BEGIN Article

-

Dataset Expansion by Generative Adversarial Networks for Detectors Quality Improvement *

Alexander Kostin

akostin@gosniias.ru 0

Vadim Gorbachev

vadim.gorbachev@gosniias.ru 0 0 Federal State Unitary Enterprise «State Research Institute Of Aviation Systems» (GosNIIAS) , Moscow , Russia

Modern neural network algorithms for object detection tasks require large labelled dataset for training. In a number of practical applications creation and annotation of large data collections requires considerable resources which are not always available. One of the solutions to this problem is creation of artificial images containing the object of interest. In this work the use of generative adversarial networks (GAN) for generation of images of target objects is proposed. It is demonstrated experimentally that GAN's allows to create new images on the basis of the initial collection of real images on background images (not containing objects), which simulate real images accurately enough. Due to this, it is possible to create a new training collection containing a greater variety of training examples, which allows to achieve higher precision for detection algorithm. In our setting, GAN training does not require more data than is required for direct detector training. The proposed method has been tested to teach a network for detecting unmanned aerial vehicles (UAVs).

END Article

§ **Written problem**
Write what comes next in the abstract on using generative adversarial networks to expand training data for detectors, picking up after its final sentence. The listing that comes next has no connection to the abstract on GAN-based dataset expansion.

BEGIN Supplied data

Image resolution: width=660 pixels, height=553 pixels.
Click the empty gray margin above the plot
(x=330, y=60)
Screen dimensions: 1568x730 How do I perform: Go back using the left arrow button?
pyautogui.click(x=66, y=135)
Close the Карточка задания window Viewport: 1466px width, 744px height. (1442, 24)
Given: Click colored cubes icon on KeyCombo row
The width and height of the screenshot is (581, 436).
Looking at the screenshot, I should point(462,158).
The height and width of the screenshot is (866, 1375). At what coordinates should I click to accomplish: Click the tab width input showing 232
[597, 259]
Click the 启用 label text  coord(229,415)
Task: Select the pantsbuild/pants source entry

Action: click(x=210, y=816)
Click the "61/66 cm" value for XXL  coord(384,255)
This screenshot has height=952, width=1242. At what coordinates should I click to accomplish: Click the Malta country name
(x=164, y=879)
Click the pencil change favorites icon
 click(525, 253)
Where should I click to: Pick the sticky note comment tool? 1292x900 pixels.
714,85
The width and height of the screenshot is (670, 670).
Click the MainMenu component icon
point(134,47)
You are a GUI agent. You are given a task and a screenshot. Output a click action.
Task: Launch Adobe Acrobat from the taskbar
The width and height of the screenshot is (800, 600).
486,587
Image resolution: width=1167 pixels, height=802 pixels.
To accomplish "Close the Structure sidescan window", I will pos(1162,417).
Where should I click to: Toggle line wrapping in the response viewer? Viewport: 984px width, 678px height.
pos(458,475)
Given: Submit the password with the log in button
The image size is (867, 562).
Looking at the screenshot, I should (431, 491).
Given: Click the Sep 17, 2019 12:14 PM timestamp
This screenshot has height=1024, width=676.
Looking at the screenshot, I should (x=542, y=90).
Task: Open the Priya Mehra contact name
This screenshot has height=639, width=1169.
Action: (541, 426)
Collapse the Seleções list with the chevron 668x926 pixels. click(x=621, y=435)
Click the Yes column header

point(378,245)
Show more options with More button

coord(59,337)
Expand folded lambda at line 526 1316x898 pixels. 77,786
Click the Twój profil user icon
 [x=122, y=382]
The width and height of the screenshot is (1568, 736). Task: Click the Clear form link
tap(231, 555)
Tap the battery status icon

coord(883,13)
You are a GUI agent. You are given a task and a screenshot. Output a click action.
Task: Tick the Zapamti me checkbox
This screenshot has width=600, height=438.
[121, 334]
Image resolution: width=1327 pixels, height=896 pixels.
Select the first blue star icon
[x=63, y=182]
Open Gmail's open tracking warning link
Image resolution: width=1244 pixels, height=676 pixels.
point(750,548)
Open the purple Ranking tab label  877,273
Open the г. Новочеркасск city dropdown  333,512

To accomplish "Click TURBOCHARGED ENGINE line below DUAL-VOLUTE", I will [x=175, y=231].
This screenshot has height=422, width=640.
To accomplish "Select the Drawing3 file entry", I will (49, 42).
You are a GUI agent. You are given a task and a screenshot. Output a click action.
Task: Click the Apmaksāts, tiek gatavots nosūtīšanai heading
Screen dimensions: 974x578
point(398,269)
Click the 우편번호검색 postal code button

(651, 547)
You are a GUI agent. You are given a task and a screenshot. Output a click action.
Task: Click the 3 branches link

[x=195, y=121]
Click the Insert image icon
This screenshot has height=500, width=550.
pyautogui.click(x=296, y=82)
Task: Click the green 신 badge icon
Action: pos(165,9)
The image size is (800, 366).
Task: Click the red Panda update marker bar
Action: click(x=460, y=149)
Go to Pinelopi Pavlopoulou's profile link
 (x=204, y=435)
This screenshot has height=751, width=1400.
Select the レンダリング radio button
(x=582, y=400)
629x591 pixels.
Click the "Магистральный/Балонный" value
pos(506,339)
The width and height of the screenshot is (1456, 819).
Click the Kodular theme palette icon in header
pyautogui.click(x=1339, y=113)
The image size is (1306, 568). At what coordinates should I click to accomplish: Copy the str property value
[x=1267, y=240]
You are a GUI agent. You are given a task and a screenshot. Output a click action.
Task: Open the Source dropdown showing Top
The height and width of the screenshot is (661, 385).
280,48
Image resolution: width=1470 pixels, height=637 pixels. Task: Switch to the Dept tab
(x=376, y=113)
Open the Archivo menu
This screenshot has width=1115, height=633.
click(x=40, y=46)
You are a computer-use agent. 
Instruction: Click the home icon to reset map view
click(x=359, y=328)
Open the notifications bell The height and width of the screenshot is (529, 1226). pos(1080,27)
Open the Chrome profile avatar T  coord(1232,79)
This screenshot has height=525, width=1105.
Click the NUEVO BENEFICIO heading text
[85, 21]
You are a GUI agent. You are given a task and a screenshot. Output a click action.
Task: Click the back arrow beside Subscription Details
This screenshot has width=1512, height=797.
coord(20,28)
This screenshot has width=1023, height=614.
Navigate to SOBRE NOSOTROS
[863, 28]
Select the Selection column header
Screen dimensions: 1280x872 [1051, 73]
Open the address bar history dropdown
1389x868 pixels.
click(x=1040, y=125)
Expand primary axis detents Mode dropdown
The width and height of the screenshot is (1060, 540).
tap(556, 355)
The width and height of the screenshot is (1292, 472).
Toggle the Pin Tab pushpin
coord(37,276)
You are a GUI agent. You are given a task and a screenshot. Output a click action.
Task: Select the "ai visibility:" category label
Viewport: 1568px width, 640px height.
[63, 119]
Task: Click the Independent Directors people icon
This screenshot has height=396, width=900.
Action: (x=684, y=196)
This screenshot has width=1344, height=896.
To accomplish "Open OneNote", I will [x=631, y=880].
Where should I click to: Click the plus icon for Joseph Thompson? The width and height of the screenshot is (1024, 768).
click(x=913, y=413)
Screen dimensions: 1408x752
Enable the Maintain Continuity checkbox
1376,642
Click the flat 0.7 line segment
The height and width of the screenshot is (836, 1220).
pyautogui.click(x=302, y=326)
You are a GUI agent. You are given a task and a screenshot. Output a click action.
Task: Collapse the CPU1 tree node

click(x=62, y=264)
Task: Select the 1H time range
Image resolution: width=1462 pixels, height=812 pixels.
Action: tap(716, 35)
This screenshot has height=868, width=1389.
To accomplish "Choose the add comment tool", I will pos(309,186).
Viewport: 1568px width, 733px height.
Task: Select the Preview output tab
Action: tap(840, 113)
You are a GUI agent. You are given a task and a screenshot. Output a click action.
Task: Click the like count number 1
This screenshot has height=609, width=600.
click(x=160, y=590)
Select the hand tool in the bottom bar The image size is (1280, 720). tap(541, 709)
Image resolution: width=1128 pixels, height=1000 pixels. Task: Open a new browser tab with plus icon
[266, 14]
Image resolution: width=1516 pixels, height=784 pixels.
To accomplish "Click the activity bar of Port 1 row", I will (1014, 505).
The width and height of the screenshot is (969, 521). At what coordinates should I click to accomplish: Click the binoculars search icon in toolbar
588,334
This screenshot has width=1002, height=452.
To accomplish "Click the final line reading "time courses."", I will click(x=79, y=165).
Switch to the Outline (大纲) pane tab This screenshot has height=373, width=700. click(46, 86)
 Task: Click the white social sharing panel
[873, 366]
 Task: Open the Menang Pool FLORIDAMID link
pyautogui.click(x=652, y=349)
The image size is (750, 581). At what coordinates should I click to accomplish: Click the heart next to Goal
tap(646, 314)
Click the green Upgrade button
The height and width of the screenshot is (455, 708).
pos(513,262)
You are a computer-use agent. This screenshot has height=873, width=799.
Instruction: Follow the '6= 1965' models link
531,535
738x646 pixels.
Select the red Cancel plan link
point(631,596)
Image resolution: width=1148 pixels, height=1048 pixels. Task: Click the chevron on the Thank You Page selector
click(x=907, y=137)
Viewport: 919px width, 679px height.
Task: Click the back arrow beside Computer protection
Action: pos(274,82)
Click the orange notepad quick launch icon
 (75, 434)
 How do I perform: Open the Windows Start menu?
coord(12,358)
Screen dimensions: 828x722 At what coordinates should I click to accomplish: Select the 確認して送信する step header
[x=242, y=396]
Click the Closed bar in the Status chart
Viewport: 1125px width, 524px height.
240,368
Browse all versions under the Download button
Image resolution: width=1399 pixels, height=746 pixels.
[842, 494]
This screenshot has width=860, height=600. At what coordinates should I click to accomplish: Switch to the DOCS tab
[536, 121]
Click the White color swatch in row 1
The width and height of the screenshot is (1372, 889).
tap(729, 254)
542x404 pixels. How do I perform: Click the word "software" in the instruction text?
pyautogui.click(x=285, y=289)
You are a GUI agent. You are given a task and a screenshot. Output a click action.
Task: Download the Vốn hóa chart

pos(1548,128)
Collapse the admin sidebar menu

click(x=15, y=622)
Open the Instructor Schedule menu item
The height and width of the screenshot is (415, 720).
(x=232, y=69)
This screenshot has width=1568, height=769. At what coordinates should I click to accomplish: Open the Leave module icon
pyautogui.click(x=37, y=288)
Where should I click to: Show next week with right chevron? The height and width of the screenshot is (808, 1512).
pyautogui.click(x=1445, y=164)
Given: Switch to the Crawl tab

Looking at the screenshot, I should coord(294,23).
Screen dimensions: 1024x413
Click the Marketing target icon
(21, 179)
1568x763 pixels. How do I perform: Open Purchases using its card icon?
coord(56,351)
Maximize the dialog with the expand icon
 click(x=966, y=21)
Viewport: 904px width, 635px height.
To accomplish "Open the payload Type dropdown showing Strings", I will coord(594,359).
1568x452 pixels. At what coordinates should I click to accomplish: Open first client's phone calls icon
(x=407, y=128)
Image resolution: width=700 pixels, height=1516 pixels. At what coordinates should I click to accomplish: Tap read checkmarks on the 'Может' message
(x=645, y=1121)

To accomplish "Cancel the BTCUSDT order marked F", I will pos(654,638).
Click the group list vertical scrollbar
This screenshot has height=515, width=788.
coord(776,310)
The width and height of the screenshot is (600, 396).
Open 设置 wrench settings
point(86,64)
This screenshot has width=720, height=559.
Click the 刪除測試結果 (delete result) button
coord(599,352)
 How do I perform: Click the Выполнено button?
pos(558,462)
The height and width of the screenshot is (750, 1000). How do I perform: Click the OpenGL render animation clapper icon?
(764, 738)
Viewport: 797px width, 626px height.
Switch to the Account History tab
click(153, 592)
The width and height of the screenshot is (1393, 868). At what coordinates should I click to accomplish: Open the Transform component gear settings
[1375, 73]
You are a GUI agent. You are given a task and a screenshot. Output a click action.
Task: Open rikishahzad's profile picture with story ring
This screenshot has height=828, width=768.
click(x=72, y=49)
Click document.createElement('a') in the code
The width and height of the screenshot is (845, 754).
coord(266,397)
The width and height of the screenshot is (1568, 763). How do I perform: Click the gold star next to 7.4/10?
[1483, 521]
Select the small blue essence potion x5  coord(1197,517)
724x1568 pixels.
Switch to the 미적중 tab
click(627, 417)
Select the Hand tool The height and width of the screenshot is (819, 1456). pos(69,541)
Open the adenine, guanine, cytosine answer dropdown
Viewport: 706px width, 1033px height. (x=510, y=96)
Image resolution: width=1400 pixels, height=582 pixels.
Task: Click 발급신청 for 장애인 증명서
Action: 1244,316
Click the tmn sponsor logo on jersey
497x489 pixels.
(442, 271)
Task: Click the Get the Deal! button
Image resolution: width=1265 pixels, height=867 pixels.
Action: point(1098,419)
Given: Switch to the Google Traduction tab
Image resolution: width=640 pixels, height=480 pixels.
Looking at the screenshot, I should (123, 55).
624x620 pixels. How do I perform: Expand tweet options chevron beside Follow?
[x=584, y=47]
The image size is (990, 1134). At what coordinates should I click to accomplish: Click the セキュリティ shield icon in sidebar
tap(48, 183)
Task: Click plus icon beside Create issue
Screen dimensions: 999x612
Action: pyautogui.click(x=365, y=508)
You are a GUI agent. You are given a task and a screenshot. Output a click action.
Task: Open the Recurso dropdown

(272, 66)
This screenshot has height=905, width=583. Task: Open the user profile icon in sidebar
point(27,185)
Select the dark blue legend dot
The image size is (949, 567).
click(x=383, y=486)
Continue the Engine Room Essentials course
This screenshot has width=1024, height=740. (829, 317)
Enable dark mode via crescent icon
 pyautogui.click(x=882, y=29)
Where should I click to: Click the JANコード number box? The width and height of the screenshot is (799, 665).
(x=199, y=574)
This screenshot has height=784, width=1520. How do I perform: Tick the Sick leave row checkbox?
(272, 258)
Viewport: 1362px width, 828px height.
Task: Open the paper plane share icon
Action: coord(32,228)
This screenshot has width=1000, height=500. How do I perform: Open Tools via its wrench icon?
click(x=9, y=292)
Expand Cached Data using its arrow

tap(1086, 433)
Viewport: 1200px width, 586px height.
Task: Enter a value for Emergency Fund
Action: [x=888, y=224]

END Supplied data

§ **Exercise response**
Object Detection GAN Domain Adaptation UAV Drone

The majority of modern object detection systems and computer vision algorithms are based on machine learning, primarily neural networks. They have proven their reliability and quality in a wide range of tasks. The main disadvantage of such algorithms is the requirement of large (or even super large) annotated training datasets. Thus, the problem of lack of such data is usually faced in applied tasks. For example, in case of training the detector for a specific object that is not represented in large public annotated data collections, or the need to work in specific conditions.

The problem of development of visual indoor UAV positioning system [ 1 ] is one of such cases. In the absence of data from satellite navigation systems and requirements for the absence of additional radio wave sources, the use of passive sensors such as video cameras with detection algorithm is extremely useful. A massive training set is required to train a highly accurate detection network, while the amount of labelled data is severely limited due to limited resources for markup. The authors had at their disposal about 900 images with the drone taken from only 6 different angles. It will be shown below that this number is not sufficient to provide training for a robust detector. For comparison, the standard data collections for object detection tasks include a huge number of images. For example, data set ImageNet [ 2 ] contains more than 14 million images, MS COCO [ 3 ] - 328000.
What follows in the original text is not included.